Se a comemoração dos quarenta anos de um amigo é sempre festa imperdível (ou de outra idade qualquer, diga-se, em abono da verdade) seja lá ela onde for, quando o local escolhido tem uma personalidade arrebatadora, o evento torna-se ainda mais rico. Foi justamente o que aconteceu no jantar de aniversário do RP, que escolheu um restaurante tão incomum que nem quanto ao nome há consenso: o RP chama-lhe Galeria de Arte Neoanacronismo, o grupo de vinte miúdas da mesa do lado chamou-lhe Broadway Boogie Woogie e, descobri-o na net, há quem se lhe refira prosaicamente como A Cantina. Na verdade, a um Carapau que se preze de o ser, importa muito mais o que é do que o nome que se lhe dá, pelo que a designação por que optámos na galeria de fotografias respeita, apenas, a preferência do nosso anfitrião.

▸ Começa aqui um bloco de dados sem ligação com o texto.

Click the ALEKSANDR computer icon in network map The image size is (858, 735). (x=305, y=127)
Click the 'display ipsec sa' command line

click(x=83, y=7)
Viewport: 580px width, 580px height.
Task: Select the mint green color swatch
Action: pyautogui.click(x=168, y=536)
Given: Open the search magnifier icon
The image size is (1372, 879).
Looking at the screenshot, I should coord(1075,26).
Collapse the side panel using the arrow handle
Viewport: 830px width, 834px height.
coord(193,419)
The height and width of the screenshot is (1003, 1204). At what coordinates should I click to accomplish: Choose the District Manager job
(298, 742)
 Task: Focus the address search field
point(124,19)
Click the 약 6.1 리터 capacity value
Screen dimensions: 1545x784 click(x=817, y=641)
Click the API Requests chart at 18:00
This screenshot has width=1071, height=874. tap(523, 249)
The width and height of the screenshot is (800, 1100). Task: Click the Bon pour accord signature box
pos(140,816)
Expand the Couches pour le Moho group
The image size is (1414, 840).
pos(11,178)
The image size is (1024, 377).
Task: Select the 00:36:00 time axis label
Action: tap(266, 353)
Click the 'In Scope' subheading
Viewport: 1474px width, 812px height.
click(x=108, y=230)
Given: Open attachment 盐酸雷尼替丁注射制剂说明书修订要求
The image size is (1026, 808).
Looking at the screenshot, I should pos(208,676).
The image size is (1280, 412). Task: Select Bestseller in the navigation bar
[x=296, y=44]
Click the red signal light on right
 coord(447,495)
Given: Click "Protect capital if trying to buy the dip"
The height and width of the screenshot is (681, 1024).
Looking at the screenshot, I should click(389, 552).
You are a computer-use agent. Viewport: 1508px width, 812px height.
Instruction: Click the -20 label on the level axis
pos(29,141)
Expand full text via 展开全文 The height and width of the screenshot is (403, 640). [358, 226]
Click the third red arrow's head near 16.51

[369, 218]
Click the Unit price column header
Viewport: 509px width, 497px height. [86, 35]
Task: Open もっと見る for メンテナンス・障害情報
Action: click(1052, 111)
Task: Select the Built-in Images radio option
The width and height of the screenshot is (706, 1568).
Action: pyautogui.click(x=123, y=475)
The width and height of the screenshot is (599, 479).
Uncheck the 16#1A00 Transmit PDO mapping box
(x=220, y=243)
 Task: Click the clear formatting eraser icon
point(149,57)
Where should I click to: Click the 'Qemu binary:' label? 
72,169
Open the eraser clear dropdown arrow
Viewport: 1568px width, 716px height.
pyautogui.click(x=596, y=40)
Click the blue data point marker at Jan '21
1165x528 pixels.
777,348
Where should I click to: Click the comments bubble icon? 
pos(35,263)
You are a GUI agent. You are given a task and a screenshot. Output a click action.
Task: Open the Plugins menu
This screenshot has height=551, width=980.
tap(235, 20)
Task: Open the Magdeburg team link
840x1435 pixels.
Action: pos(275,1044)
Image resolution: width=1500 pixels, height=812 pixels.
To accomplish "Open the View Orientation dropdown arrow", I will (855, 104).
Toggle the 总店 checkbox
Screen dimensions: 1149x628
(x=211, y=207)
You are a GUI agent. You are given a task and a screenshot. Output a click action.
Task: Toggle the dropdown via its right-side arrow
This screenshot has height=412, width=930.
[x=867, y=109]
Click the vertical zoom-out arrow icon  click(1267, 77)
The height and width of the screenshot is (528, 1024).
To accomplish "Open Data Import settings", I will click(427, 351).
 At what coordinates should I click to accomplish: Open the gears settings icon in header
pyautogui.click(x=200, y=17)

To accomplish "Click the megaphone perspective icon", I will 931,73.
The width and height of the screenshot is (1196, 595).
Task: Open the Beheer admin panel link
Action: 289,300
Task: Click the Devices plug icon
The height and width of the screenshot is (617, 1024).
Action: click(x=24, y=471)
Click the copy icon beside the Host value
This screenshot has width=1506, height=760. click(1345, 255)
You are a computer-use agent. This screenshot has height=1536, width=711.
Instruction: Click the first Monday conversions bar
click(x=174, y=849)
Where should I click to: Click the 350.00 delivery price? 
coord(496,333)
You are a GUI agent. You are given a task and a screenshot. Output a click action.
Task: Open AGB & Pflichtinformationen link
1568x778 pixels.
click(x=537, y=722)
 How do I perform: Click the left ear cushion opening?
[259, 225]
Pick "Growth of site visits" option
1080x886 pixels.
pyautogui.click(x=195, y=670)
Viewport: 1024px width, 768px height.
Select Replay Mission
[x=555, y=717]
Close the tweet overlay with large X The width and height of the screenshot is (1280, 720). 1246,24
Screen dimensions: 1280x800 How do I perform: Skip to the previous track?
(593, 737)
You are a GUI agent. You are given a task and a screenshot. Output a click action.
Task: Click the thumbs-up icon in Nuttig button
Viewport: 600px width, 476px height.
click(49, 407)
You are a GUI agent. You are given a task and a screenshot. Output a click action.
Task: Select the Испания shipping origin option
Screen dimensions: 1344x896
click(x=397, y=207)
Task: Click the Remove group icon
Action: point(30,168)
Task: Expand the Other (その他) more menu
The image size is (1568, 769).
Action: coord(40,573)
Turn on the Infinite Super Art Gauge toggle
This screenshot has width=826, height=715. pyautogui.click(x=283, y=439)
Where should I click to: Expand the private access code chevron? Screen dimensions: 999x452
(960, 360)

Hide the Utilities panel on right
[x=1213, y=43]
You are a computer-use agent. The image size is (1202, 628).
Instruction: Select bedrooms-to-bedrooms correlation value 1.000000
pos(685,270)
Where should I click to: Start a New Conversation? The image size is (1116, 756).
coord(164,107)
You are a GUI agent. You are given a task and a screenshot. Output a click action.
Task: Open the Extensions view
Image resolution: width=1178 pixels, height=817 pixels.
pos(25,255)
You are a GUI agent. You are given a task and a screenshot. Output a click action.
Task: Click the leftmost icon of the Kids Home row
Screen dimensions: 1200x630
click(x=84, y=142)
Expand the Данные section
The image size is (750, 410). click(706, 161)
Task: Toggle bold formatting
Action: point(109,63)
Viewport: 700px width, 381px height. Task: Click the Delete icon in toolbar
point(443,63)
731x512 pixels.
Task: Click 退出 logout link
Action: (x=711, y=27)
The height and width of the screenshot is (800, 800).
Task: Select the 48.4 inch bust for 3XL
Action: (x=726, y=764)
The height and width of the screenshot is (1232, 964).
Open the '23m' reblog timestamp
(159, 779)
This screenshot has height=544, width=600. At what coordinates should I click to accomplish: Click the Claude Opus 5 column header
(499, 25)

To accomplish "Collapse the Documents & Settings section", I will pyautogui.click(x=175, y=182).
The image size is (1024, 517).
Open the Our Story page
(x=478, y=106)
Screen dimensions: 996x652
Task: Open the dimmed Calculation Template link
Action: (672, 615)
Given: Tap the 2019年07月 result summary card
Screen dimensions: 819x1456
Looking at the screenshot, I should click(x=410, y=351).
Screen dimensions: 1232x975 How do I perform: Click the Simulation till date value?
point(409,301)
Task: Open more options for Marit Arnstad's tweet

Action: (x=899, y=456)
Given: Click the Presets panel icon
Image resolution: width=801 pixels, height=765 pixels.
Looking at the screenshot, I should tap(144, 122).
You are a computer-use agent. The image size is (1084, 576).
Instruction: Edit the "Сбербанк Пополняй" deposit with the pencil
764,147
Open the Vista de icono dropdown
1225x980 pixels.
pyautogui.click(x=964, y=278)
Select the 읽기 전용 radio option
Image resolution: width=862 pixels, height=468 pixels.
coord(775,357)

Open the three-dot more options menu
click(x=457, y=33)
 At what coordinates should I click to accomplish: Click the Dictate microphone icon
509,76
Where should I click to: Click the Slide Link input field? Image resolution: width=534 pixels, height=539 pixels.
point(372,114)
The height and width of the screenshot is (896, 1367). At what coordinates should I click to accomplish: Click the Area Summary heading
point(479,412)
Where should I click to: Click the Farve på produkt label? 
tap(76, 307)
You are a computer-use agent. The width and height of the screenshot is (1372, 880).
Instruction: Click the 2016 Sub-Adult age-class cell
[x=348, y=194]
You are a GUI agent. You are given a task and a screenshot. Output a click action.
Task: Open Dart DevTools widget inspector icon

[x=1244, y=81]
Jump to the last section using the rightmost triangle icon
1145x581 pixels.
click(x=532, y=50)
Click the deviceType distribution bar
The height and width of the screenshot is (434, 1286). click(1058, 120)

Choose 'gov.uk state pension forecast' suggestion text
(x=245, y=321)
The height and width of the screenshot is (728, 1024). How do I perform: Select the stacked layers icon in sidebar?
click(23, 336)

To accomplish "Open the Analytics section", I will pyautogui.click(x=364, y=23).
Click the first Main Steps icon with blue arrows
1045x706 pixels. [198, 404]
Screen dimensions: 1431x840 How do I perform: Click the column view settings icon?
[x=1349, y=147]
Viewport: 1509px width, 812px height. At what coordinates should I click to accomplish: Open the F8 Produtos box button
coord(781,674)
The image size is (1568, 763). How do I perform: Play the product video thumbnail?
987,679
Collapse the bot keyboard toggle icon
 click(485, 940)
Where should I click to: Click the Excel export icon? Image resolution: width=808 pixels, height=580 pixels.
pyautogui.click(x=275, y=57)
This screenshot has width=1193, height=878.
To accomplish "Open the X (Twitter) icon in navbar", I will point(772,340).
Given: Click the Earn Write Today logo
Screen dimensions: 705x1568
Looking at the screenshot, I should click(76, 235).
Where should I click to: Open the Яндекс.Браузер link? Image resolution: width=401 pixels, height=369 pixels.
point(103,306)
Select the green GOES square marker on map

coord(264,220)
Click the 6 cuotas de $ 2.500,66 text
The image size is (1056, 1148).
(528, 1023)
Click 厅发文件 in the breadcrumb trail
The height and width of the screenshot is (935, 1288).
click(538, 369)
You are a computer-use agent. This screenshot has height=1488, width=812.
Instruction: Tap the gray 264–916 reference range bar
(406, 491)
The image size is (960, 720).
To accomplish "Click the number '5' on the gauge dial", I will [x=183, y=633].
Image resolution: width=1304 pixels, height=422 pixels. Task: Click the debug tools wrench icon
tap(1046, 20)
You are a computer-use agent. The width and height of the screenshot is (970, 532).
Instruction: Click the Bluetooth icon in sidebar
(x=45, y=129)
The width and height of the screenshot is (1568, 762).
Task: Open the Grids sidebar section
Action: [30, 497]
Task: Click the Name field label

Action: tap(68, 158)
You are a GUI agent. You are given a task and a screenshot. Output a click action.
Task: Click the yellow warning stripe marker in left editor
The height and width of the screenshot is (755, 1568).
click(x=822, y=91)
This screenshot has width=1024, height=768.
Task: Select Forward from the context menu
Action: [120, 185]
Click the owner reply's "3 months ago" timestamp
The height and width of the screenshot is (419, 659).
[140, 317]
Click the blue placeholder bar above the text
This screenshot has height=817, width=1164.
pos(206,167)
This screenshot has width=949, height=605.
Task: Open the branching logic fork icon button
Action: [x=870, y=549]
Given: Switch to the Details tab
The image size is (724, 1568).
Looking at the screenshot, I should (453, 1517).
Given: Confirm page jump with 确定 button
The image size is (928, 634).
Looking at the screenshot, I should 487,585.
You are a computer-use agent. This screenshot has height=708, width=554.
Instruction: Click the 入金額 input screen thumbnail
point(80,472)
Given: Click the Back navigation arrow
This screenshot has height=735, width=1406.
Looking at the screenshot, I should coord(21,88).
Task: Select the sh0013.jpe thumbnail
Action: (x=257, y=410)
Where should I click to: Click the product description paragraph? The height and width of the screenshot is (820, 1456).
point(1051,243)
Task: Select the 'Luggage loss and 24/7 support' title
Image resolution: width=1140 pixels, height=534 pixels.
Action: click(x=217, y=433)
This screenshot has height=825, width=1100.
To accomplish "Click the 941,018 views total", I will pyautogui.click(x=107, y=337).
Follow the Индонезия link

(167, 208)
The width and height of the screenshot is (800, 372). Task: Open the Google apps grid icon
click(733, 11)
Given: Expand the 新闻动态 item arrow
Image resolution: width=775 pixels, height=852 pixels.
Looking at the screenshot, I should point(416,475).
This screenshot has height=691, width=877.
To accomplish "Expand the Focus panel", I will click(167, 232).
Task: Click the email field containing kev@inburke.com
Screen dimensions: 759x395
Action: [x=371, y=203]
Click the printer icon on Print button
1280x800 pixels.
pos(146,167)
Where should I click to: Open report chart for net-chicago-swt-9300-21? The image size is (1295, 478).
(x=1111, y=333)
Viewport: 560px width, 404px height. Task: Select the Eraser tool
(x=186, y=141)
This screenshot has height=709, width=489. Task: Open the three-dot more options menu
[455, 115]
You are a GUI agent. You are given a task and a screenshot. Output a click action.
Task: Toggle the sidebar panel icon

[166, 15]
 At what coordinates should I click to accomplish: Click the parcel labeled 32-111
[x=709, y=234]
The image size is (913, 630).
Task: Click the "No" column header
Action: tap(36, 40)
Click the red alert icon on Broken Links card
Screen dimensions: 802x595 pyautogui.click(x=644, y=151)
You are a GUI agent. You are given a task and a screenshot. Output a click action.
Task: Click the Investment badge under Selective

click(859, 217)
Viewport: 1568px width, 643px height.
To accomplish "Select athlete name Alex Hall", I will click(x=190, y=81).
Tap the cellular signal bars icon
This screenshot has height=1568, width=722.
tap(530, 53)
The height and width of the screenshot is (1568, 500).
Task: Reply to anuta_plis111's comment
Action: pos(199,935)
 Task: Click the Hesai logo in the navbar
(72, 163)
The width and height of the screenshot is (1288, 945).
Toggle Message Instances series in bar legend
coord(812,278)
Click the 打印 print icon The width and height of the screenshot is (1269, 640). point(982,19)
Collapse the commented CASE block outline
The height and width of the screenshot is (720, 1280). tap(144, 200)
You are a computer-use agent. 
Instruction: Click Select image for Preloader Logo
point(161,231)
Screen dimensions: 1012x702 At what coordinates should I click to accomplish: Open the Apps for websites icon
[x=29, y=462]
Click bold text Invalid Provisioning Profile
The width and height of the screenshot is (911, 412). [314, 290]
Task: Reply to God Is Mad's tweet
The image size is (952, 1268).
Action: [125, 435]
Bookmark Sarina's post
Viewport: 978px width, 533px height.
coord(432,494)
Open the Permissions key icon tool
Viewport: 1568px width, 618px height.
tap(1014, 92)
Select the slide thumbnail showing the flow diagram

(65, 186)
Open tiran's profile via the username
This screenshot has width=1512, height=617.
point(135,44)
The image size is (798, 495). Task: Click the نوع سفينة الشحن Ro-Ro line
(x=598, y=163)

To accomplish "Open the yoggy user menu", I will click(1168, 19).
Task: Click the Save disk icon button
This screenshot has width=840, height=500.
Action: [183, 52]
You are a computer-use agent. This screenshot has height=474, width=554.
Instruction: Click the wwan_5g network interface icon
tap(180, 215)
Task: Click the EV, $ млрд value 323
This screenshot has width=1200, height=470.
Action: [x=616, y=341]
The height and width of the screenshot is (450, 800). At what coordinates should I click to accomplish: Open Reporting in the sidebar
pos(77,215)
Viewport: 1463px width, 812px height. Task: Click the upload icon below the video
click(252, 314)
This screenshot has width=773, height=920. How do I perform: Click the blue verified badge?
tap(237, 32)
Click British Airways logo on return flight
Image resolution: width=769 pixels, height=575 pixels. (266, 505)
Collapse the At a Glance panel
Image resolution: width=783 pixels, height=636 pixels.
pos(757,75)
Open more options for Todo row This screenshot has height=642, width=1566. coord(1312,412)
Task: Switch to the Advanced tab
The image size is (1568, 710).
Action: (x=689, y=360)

E o que dizer sobre este espaço? Bom, desde logo, que nada tem que o anuncie, exteriormente. Trata-se um rés-do-chão como tantos outros, cuja porta poderia conduzir a um armazém ou garagem. Como referência para quem sabe ao que vai, apenas um número da rua com mais galerias de arte do Porto (se não tem o proveito, tem ao menos a fama): o 570 da Miguel Bombarda. Este alberga uma escadaria em cimento, que conduz a uma galeria (propriedade de uns jovens japoneses que por lá andavam) e a uma porta que dá para um armazém – e somos chegados.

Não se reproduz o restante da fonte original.